Supercomputer P95?
 

Dear Mods: If this belongs in a different forum, please move this.

Dear Programmers/Developers etc. (i.e. Prime95): If one wanted to use a couple of days of time of a supercomputer, of the PFLOPS variety, how much modification of the standard P95 be required? I know they use LINPACK for the TOP500 list, and I know you can get LINPACK for desktops, but are they the same? Does something about whatever operating system they use make it possible to run standard desktop applications, or is some modification directly to the program required? I know at the very least for our purposes that to complete any LL tests in a couple of days, you'd need to run each test on many many processors to get it done.

My reasons for asking do not at the moment have any practical purpose, though in a [URL="http://en.wikipedia.org/wiki/Blue_Waters"]year or two's time[/URL] there's a ridiculously small chance it might. For now, I'm just curious. :geek::whistle:

Well, P95 is actually a handful of programs rolled together --
LL testing
ECM testing
P-1 testing
TF testing
communications to Primenet
a GUI

Drop the GUI, you have mprime.....I'm pretty sure it will at least build and run correctly for a small number of cores on any supercomputer you may want to think of....though I don't think P95 goes off and carefully hand-optimises assembler every time a new instruction comes out the way he does on x86 architectures....

+++

● TO DO:
Answer these about the Prime95 supercomputer thread, one per line:
1. Which benchmark does the opening post say is used for the TOP500 list?
2. Which four kinds of testing does the reply list as part of P95?
3. What does the reply say you get if you drop the GUI?

+++

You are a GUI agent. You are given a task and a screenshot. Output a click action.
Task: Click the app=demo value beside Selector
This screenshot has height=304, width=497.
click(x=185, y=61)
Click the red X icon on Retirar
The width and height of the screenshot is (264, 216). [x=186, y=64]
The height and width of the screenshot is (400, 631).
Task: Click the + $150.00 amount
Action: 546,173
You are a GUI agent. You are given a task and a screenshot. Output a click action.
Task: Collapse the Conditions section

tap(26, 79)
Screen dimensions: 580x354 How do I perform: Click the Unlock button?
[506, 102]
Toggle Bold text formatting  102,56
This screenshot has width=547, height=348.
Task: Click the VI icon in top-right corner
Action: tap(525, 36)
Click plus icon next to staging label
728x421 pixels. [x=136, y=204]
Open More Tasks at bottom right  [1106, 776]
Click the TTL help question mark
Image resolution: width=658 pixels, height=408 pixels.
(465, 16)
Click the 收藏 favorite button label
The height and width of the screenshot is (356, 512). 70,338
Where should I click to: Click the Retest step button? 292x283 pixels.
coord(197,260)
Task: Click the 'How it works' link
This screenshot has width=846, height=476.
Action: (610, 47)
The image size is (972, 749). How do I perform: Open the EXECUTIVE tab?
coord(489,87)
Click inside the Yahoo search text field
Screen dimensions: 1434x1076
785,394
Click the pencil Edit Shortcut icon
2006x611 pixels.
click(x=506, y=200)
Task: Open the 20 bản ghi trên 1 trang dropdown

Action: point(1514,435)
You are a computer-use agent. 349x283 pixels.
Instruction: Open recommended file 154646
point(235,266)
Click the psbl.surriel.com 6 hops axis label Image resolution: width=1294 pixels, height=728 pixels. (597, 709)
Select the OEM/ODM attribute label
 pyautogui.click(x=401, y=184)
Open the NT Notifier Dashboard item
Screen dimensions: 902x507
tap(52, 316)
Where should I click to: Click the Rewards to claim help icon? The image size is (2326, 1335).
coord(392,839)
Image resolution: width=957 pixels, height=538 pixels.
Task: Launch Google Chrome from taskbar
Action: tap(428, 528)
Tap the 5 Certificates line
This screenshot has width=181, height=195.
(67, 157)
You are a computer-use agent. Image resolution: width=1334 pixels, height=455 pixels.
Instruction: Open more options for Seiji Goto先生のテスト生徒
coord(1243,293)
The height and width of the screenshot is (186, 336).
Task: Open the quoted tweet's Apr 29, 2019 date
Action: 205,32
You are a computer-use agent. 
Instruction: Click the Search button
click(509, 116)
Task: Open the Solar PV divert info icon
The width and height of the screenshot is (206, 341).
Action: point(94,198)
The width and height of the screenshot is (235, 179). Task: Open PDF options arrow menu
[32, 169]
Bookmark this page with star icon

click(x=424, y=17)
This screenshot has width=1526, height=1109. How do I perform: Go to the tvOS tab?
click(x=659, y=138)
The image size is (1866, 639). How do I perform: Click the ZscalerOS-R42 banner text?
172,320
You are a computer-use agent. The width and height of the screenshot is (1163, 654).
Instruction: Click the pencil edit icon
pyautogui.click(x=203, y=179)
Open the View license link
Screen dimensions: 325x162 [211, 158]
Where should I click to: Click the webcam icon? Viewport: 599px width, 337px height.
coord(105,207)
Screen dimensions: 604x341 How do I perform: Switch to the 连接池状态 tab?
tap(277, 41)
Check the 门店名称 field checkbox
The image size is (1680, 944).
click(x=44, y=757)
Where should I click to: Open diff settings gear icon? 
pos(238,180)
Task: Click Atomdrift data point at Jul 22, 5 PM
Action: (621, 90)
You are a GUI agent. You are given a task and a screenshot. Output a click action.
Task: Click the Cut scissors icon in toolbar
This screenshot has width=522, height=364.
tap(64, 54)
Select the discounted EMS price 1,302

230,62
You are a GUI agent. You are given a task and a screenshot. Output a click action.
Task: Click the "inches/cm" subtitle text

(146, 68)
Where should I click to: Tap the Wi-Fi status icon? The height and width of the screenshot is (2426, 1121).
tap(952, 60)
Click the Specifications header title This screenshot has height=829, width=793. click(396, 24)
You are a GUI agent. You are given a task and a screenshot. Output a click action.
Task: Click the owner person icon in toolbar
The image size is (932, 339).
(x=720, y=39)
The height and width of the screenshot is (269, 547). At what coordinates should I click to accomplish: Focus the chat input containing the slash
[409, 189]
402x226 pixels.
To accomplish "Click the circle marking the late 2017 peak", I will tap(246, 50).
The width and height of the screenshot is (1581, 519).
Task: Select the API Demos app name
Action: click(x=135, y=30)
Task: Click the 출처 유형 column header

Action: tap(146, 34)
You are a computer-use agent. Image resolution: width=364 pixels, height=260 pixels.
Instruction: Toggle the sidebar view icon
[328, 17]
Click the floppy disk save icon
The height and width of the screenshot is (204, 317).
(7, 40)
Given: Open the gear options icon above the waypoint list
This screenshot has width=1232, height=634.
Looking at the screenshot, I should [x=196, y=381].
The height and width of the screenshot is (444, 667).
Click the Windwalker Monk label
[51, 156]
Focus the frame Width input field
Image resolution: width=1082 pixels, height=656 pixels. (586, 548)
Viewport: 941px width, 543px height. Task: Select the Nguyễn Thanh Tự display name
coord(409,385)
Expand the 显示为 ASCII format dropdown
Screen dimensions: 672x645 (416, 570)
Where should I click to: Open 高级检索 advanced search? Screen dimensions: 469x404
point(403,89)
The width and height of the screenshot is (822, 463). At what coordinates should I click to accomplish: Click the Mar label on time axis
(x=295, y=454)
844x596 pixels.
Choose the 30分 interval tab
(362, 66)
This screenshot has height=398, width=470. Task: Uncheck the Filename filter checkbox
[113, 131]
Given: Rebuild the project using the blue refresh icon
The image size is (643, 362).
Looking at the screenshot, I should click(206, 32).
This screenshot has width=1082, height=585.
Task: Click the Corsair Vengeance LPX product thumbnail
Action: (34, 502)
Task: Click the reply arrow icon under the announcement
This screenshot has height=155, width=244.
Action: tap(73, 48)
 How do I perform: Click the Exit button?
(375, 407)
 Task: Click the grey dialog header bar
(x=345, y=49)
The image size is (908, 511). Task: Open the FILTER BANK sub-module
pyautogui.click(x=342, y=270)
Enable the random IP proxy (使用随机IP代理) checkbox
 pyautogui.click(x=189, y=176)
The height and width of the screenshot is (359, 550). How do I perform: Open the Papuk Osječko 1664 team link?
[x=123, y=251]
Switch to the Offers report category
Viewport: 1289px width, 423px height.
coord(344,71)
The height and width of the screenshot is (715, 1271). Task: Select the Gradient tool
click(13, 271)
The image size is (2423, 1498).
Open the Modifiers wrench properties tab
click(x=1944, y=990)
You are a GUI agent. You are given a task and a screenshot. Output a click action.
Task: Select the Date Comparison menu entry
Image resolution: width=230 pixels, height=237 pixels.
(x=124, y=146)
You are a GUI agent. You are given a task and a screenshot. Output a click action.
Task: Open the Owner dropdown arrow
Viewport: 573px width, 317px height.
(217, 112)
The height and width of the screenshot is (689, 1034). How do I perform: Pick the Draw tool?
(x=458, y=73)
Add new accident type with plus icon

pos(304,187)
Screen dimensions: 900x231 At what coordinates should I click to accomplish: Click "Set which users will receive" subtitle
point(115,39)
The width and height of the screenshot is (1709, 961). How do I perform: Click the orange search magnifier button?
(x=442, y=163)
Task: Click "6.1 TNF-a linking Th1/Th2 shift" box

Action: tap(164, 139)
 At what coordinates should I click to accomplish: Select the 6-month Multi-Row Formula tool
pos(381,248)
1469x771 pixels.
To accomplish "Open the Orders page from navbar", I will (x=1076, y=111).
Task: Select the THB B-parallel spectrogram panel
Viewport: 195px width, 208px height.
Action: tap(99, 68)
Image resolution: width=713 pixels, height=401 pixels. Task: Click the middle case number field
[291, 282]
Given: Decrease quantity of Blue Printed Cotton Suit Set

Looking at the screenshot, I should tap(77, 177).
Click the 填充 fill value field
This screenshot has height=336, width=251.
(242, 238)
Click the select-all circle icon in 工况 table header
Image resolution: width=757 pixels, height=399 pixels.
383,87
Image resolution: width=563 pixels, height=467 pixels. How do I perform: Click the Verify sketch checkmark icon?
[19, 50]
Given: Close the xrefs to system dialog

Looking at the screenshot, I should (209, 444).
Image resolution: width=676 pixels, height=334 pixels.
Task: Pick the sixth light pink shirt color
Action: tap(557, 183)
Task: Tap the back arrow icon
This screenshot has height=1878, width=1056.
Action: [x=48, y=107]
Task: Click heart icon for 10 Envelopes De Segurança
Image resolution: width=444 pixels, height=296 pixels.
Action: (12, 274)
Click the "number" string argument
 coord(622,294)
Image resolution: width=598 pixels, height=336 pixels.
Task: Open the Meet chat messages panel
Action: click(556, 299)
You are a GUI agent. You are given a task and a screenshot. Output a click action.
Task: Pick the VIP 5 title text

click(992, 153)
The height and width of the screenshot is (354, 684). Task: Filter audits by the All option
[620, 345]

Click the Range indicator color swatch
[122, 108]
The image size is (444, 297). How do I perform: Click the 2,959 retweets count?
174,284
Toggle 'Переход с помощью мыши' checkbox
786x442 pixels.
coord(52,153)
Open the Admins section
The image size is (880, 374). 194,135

+++

● THE COMPLETED TASK:
1. LINPACK
2. LL testing, ECM testing, P-1 testing and TF testing
3. mprime